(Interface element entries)
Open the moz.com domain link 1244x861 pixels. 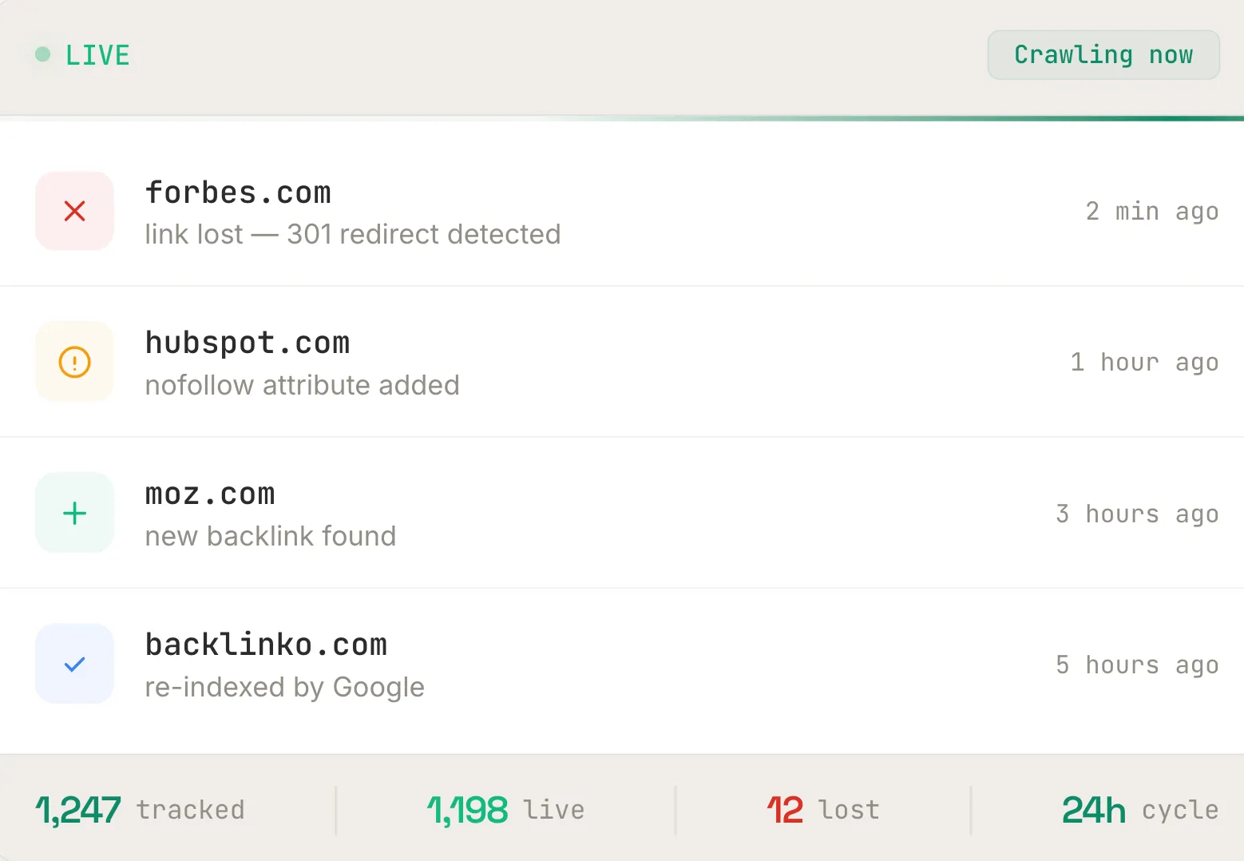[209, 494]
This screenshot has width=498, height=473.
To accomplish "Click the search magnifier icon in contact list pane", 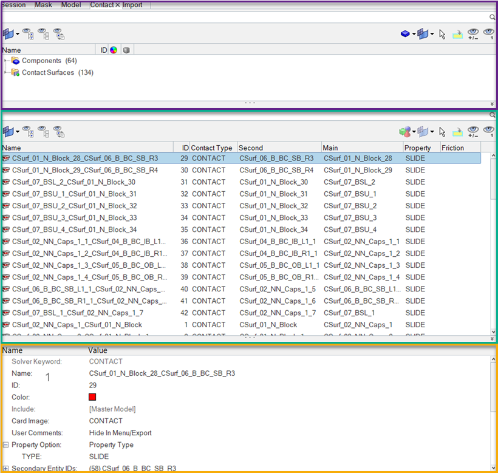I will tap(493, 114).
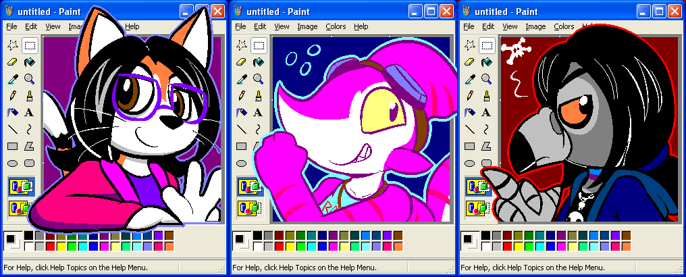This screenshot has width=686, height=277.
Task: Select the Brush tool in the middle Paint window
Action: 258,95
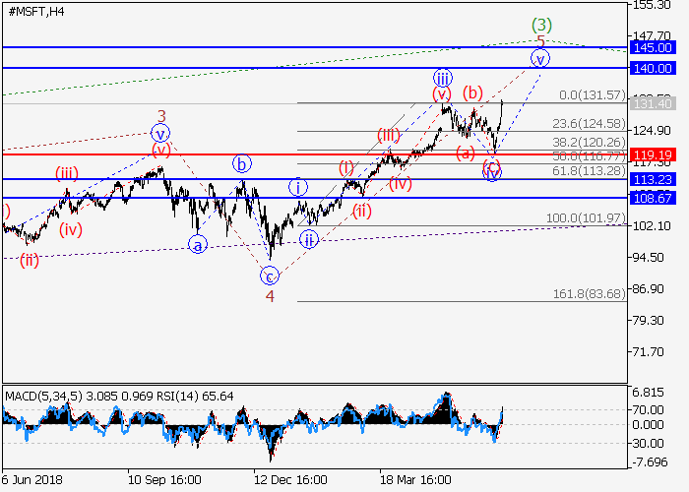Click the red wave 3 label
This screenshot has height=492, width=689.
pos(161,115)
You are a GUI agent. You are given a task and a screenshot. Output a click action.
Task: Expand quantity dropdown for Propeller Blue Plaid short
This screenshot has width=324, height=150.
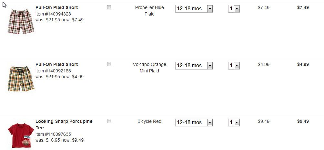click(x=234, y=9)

> **TASK INSTRUCTIONS**
Rescale the part that opens with the line containing "You are a GUI" and runs through the end of the entries. Rewrite every line in that part, requests included, multiply each click coordinate in the answers by 0.9, round to whole numbers with halves going up, and give only those lines without the pictures.

> **EXERCISE SOLUTION**
You are a GUI agent. You are given a task and a screenshot. Output a click action.
Task: Expand quantity dropdown for Propeller Blue Plaid short
This screenshot has width=324, height=150.
click(x=211, y=8)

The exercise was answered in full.